Sebagai Pondasi, Pancasila Tidak Semestinya Dibongkar
Editor: Mahadeva WS
YOGYAKARTA – Ketua Pusat Studi Pancasila UGM Heri Santoso menyebut pancasila sebagai dasar negara tidak semestinya diutak-atik atau dibongkar dengan alasan apapun.
Meski secara politis upaya membongkar sah dan bisa dilakukan. Menurut Heri, hal itu tidak etis dan justru akan membuang pikiran dan tenaga. “Sebagai dasar atau pondasi, akan membutuhkan energi terlalu besar jika harus dibongkar. Kurang kerjaan dan tidak etis. Walau sebenarnya secara politis bisa saja. Tapi mestinya-kan pondasi yang telah dibuat para pendiri bangsa itu dikembangkan. Karena semua sudah bersepakat menerima itu,” ujarnya.
Pancasila disepakati sebagai ideologi bangsa bukan tanpa alasan. Para pendiri bangsa menyepakati pancasila sebagai dasar negara karena hanya pancasila-lah ideologi yang dianggap paling cocok dengan kondisi Indonesia.
“Pancasila adalah objektifasi agama di dunia. Orang Islam katakan Pancasila adalah objektifasi Islam dalam bernegara di Indonesia. Yang terbaik di Indonesia ya ini. Begitu juga Kristen, Buddha dan lainnya. Tidak ada agama yang menilai pancasila sebagai penyimpangan agama,” tuturnya.
Selain itu, Pancasila juga menjadi sebuah impian segenap elemen bangsa menjalani kehidupan berbangsa dan bernegara, yaitu cita-cita untuk merdeka, bersatu, berdaulat, adil makmur. Jika ideologi Pancasila tercapai maka Indonesia akan menjadi sebuah negara yang menakutkan dan mengguncang dunia.
Menurut Heri, ancaman terbesar jika sebuah bangsa kehilangan ideologi-nya adalah kedaulatan politik, kemandirian ekonomi, kepribadian kebudayaan. “Pertanyaanya, apakah kepribadian kita tidak diobrak-abrik dengan budaya pop IT dsb? Apakah investasi, penanaman modal atau pinjaman luar negeri itu menambah kemandirian bangsa? Betulkah perpolitikan kita saat ini sudah sejalan dengan yang dicicita-citakan pendiri bangsa?” paparnya.

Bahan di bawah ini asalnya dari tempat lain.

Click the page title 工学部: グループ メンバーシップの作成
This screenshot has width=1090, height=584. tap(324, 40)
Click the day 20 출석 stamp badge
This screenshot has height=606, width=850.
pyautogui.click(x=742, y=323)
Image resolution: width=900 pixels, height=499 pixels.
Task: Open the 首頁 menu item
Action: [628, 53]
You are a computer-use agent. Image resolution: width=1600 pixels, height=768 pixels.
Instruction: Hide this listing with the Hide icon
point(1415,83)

Karena itulah menurut Heri, negara harus hadir dalam upaya penanaman ideologi Pancasila. Dengan kondisi masyarakat yang begitu plural, penanaman ideologi Pancasila harus disesuaikan sesuai keberagaman masyarakat yang ada.

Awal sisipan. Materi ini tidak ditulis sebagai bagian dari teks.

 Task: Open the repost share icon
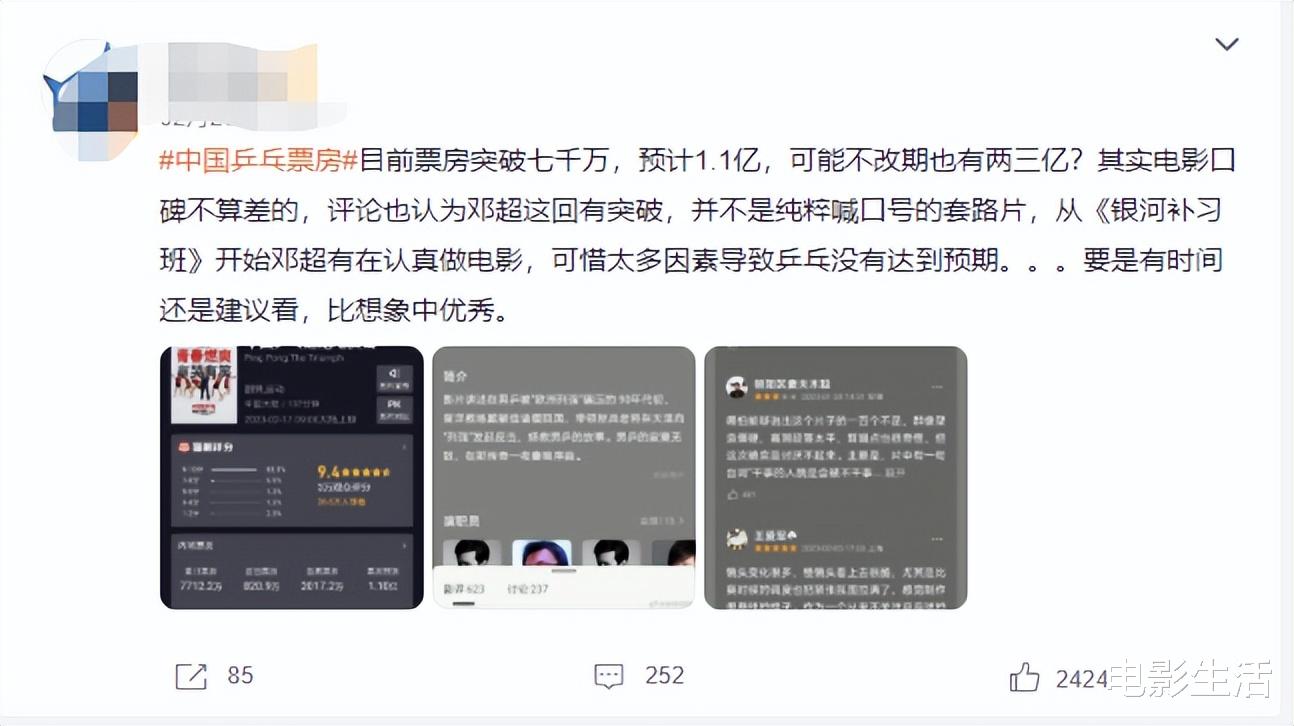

“BPIP harus mulai menggarap ruang-ruang seperti keluarga, majelis taklim, cendekiawan, agamawan, pers, dan dunia maya. Kenyataannya misalnya saat ini ada realitas baru dunia maya. Dan negara tidak selalu bisa hadir disitu. Sehingga perlu ada penguatan, tidak sekedar dengan regulasi namun juga regenerasi,” tandasnya.
Regenerasi dilakukan dengan melahirkan kader-kader Pancasila di dunia maya sebagai role model. Keberadaanya tidak saja bisa menangkal isu hoax namun juga dapat memberikan pencerahan. Menurutnya hal itu tidak bisa dibiarkan lahir secara alamiah, namun negara harus ikut hadir.
“Kuncinya adalah pendidikan pengajaran, dan kebudayaan. Tidak semua bisa diajarkan. Tapi perlu dididik. Tidak semua bisa dididik tapi perlu dibudayakan. Dan keluarga merupakan unit terdekat yang bisa mendidik mengajari dan membudayakan,” pungkasnya.